> _WHAT TO DO_: Everything from the line with "This screenshot has width=857, height=482." to the end of the data below, both lines included, should be transcribed exactly; please omit the pictures.
※ ※ ※
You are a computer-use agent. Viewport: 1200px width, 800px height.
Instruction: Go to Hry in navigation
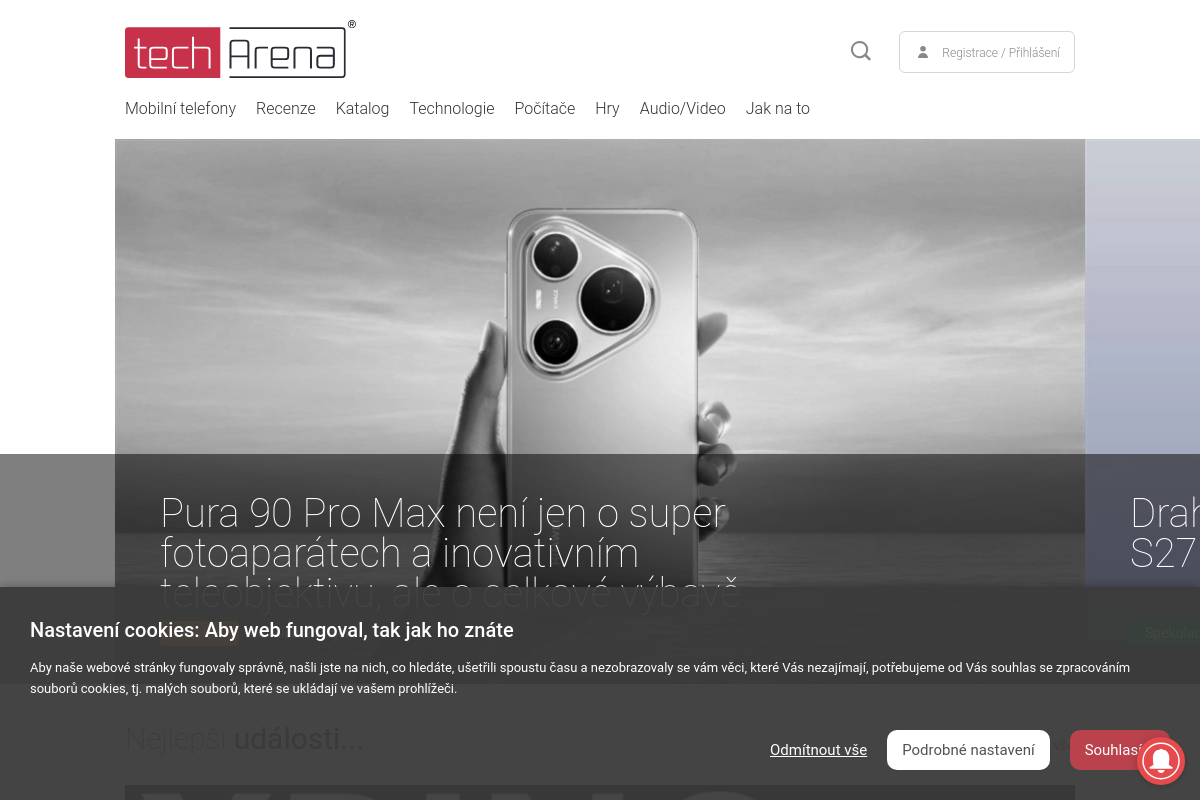pos(607,108)
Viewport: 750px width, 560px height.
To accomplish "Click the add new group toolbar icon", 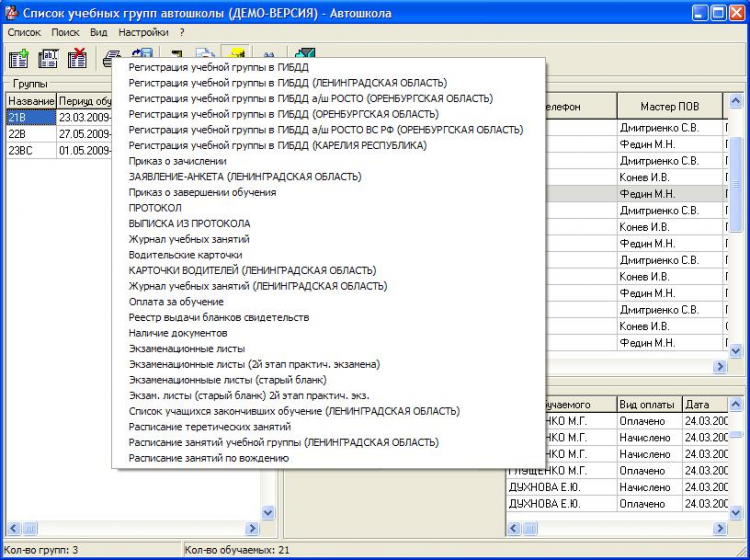I will tap(18, 59).
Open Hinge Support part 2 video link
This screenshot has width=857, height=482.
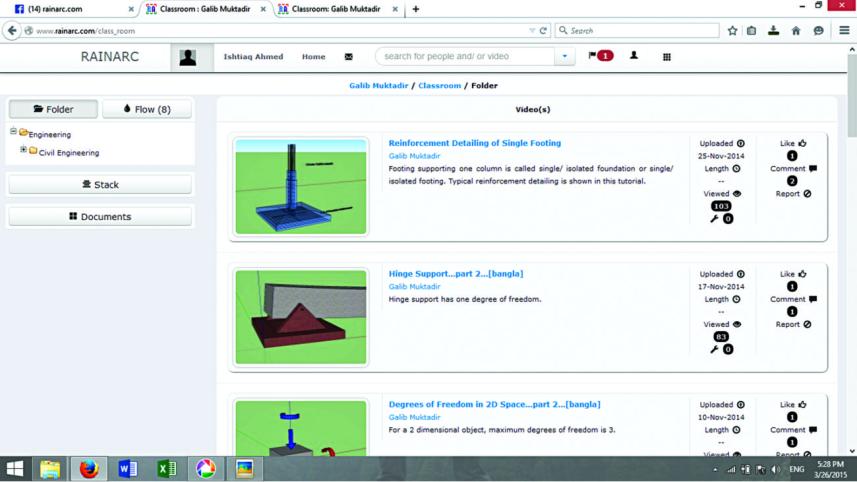coord(455,274)
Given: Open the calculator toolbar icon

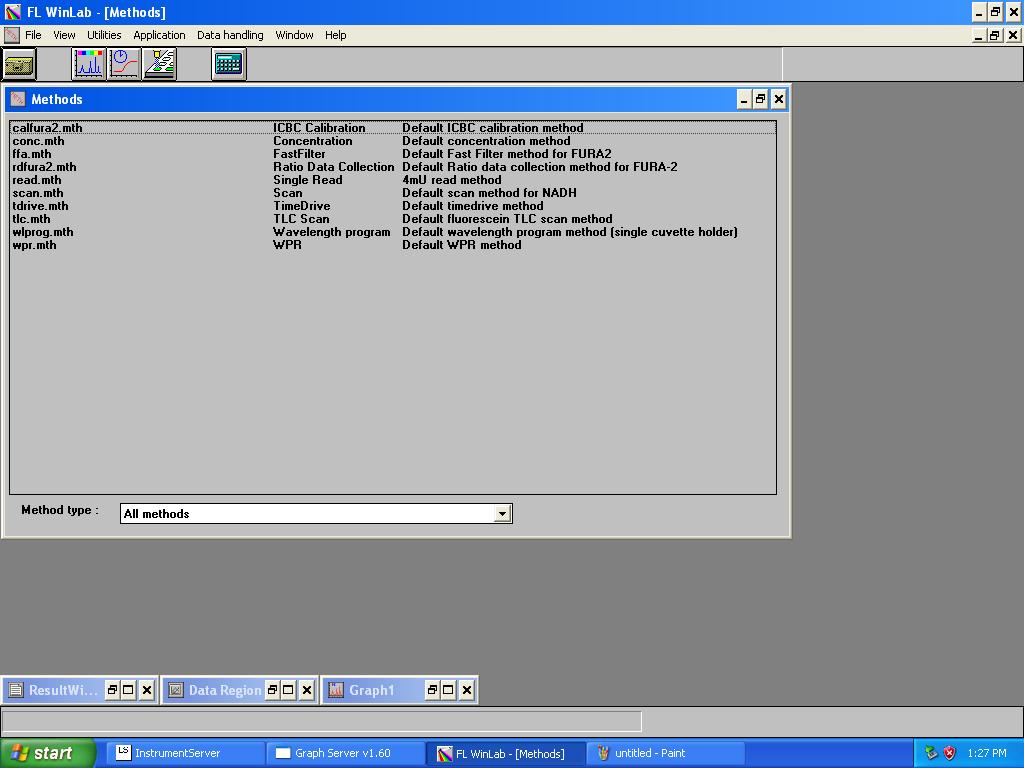Looking at the screenshot, I should click(x=228, y=63).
※ ※ ※
> _TASK SOLUTION_:
This screenshot has width=857, height=482.
coord(455,274)
Given: Open the calculator toolbar icon

Looking at the screenshot, I should click(x=228, y=63).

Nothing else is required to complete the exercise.